===== ENTRIES SHOWN
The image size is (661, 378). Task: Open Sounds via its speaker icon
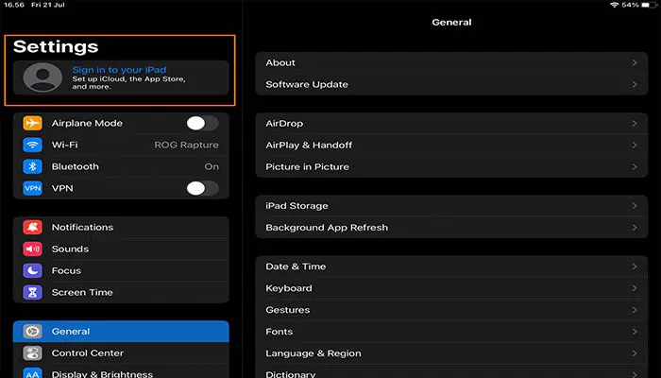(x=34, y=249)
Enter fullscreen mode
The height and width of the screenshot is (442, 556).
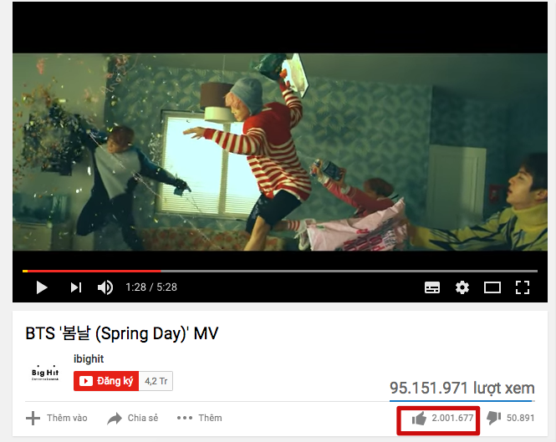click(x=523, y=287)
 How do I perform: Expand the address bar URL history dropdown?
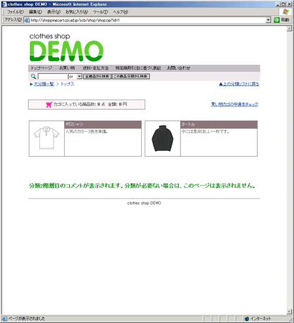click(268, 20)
==========
DIRECTIONS FOR THIS TASK – The copy you produce must match the entries above exactly, except that it has no pictures.

EXERCISE SOLUTION –
The image size is (661, 378). Task: Open Sounds via its speaker icon
(x=34, y=249)
Enter fullscreen mode
The height and width of the screenshot is (442, 556).
click(x=523, y=287)
 How do I perform: Expand the address bar URL history dropdown?
click(268, 20)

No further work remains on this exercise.